EMB: Air quality still erratic, wear masks
THE air quality in Metro Cebu improved yesterday, but the Environmental Management Bureau (EMB) is not yet lifting its advisory to wear protective masks.
William Cuñado, EMB-7 regional director for Central Visayas, said their monitoring showed that the amount of particulate matter (PM) 2.5 in the air still varies, sometimes exceeding the tolerable limit.
PM2.5 are air particles smaller than 2.5 micrometers, fine enough to enter the bloodstream and cause heart and respiratory ailments. EMB said forest fires in Indonesia were a major cause of the haze, or reduced visibility, observed in the Visayas and Mindanao recently.
Round-the-clock monitoring of air quality in the region continues. Daily media briefings will be held.
As of yesterday, the amount of PM2.5 in the air averaged only 39 micrograms per Normal cubic meter (µg/Nm³), which was just half of the tolerable limit of 75 µg/Nm³.

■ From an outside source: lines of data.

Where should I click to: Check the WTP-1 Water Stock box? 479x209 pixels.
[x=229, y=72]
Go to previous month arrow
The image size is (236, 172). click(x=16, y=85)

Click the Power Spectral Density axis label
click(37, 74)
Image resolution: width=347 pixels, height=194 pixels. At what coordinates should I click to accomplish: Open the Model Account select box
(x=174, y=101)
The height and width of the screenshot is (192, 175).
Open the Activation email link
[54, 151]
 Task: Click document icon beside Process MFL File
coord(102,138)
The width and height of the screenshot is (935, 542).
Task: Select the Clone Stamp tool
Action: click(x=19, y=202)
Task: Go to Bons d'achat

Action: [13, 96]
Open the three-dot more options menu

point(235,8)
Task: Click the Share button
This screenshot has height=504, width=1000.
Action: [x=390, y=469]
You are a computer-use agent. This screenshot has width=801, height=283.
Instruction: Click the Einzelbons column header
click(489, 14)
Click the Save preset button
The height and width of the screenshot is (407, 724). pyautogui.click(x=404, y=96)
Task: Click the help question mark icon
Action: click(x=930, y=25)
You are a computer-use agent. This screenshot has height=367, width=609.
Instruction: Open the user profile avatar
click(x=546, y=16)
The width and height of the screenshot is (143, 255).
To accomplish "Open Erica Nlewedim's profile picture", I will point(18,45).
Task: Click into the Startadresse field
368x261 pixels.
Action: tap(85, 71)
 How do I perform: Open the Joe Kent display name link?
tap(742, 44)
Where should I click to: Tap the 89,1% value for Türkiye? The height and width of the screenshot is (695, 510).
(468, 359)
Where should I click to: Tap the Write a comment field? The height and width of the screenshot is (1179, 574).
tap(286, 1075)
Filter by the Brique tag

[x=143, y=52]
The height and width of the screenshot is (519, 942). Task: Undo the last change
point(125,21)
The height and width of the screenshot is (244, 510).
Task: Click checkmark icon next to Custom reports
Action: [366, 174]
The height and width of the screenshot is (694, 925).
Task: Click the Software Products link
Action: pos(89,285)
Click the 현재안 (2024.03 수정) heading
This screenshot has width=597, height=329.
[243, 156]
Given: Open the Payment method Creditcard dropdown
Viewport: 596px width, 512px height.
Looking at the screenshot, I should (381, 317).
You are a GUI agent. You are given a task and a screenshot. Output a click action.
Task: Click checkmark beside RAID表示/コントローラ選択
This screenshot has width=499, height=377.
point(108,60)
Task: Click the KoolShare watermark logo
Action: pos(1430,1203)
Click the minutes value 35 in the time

“Though the air quality has improved, continuous inhalation and exposure even to smaller concentrations of particles may result to its accumulation in the body causing health problems,” the EMB-7 advisory stated.
Those with heart or lung diseases, children and older adults should continue wearing N95 dust masks and goggles.
From Tuesday to Wednesday, Oct. 27 to 28, the air quality in Cebu City was “within the standard allowable limit”. (See table).
Cuñado also said his office received a text message about some residents of barangay Valencia in Carcar City, about 40 kilometers south of Cebu City, complaining of difficulty in breathing.
Cebu Provincial Health Office (PHO) chief Dr. Cynthia Genesolango said she will send personnel to check the report.
Dr. Grace Alcoseba, Carcar city health officer, said she was also verifying reports that three children and an adult were admitted to the district hospital for respiratory problems. Face masks can help, she said.
Carcar Mayor Nicepuro Apura said he will heed Alcoseba’s recommendations, although he believed the situation is not alarming because “these are only suspected cases.”
In Cebu City, Department of Health (DOH)-7 Regional Director Dr. Jaime Bernadas said they recorded no increase in respiratory diseases in the region.
He said they were still collating data, though.
Lapu-Lapu City health officer Dr. Rodulfo Berame and Mandaue City health officer Dr. Edna Seno made the same observation.
In Manila, the Philippine Atmospheric, Geophysical and Astronomical Services Administration (Pagasa) announced yesterday that there is no more haze in the country based on the latest satellite wind tracking system and their visibility observations.
Science and Technology Assistant Secretary Raymund Liboro assured that normal atmospheric conditions will be experienced throughout the country.
He said there was no existing weather system that could influence wind direction and bring the haze back to the country.
Liboro said the southwest wind (habagat) enhanced by typhoon Lando brought the haze to the Philippines, especially in the Visayas and Mindanao, from Oct. 14 to 24.
A shift in wind direction to the northeast moved the haze away from the country as of yesterday.